___ Data extract ___
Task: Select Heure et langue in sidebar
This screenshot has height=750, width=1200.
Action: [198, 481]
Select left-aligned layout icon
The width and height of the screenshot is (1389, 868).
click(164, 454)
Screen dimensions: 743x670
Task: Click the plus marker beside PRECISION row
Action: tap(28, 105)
___
## [Task description]
Rewrite the records above with every occurrence of "sidebar" substituted by "side panel", keeping all other text identical.

## [Written response]
Task: Select Heure et langue in side panel
This screenshot has height=750, width=1200.
Action: [198, 481]
Select left-aligned layout icon
The width and height of the screenshot is (1389, 868).
click(164, 454)
Screen dimensions: 743x670
Task: Click the plus marker beside PRECISION row
Action: tap(28, 105)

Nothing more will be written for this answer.